As Daniela Gonzalez sits under her awning, surrounded by tall pot plants and two wind chimes tinkling in the breeze, you cannot wipe the smile off her face.
Daniela was one of the first people to move into a makeshift village of recovery pods set up to house people left homeless by the floods in the NSW Northern Rivers.
It is a long way from the uncertainty she had faced since the floods ruined the caravan she was living in at a South Lismore caravan park.
After the flood receded, Daniela spent time at a neighbour's house, then with a friend.
Eventually she moved back into her sodden, unusable caravan, sleeping in a swag.
"I had to gut it because it started to smell, the food was rotting, the clothes, it was horrendous," she said.
"I just didn't know what I was going to do, where I was going to go, it was getting cold and I was miserable."
Daniela received a text message from Service NSW to see if she was interested in a pod (a single room unit similar to a donga) on a Thursday. She had a viewing the following Monday and was thrilled to move in that night.
Daniela was given 12 months' accommodation in her pod.
"For one year I know, OK, I can drive down if I want to fix [my caravan] or if I have to get rid of it or whatever I'm going to do, but I'm stable for a year and I don't have to be going anywhere," she said.
Villages in the making
At the Wollongbar sports fields, about 20 minutes from Lismore, one row of pods is open and inhabited.
The pods, provided by the Minderoo Foundation, look like shipping containers that have been converted into living spaces with kitchens, bathrooms and washing machines.
They were developed after the Black Summer bushfires and sleep up to four people.
Larger demountable buildings will be installed for bigger families, and mobile homes sit just down the hill for people needing shorter stays.
About 10 people have moved into the pods so far but the site, which is still under construction, is expected to house about 220 people when complete.
North Coast Community Housing (NCCH), an established affordable housing provider, is overseeing the site and its tenants.
Extra services are being provided, including a security presence and support workers and case workers to assist the tenants to recover.
"Housing is the easy part.

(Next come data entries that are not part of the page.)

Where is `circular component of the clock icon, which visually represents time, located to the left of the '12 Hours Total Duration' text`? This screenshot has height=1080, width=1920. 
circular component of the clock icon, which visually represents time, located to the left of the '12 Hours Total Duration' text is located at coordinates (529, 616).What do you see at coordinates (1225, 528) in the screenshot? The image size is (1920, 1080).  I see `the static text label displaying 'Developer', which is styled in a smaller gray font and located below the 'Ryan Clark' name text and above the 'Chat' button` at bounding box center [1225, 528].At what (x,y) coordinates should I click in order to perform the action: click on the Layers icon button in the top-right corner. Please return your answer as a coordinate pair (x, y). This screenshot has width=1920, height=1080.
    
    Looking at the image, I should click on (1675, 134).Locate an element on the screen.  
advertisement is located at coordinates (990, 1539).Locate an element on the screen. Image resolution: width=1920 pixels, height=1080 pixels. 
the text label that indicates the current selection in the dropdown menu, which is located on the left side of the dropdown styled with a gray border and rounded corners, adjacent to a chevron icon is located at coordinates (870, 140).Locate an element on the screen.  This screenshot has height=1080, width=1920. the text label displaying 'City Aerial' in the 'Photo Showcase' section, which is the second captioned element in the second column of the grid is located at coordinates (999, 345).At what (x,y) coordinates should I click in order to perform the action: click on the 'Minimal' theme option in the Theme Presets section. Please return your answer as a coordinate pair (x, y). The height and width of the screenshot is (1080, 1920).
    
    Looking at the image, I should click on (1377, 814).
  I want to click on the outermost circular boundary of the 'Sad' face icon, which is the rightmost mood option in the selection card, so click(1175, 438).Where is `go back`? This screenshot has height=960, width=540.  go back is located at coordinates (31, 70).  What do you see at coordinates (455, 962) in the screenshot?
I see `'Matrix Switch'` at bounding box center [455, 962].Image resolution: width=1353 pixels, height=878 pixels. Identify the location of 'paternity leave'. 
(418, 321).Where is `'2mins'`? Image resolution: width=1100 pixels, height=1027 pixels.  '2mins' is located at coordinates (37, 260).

The difficult part and most important part is meeting people where they're at," said NCCH chief executive John McKenna.
The state government said it will establish about 800 more pods at eight other locations in the coming weeks.
Work has started at Pottsville North in the Tweed Shire, while other sites have been selected at Wardell, Evans Head, Lindendale, Lismore and Woodburn.
The temporary villages could remain in place for up to two years, depending on need, before being dismantled and the sites rehabilitated.
Not just a house but a home
Daniela said NCCH encouraged her to bring plants and the few items she salvaged from her caravan to make her pod more homely.
"It's lovely," she laughed.
"I know that sounds really cliché but it's not, it's really lovely.
Mr McKenna said NCCH was planning to introduce classes and activities for the tenants as well.
"We can talk to people, find out what they were doing before the floods, and then look at whether we can connect them back in to doing some of those activities in the village," he said.
"Helping them get back to as close to what normal was before the flood."
Daniela said she had spent hours talking to her new neighbours in the nearby pods and valued the sense of community.
"That's what I liked about the caravan park, it wasn't isolated – and that's what I like about here, too, they're all really friendly," she said.
Daniela said she hoped 12 months in her pod would bring her some financial security and time to find a new home but, despite the difficulty she faced in the floods, she remained committed to the Northern Rivers.
"There's something here that's like nowhere else, so I think I would definitely find something here, somewhere it doesn't flood," she said, laughing.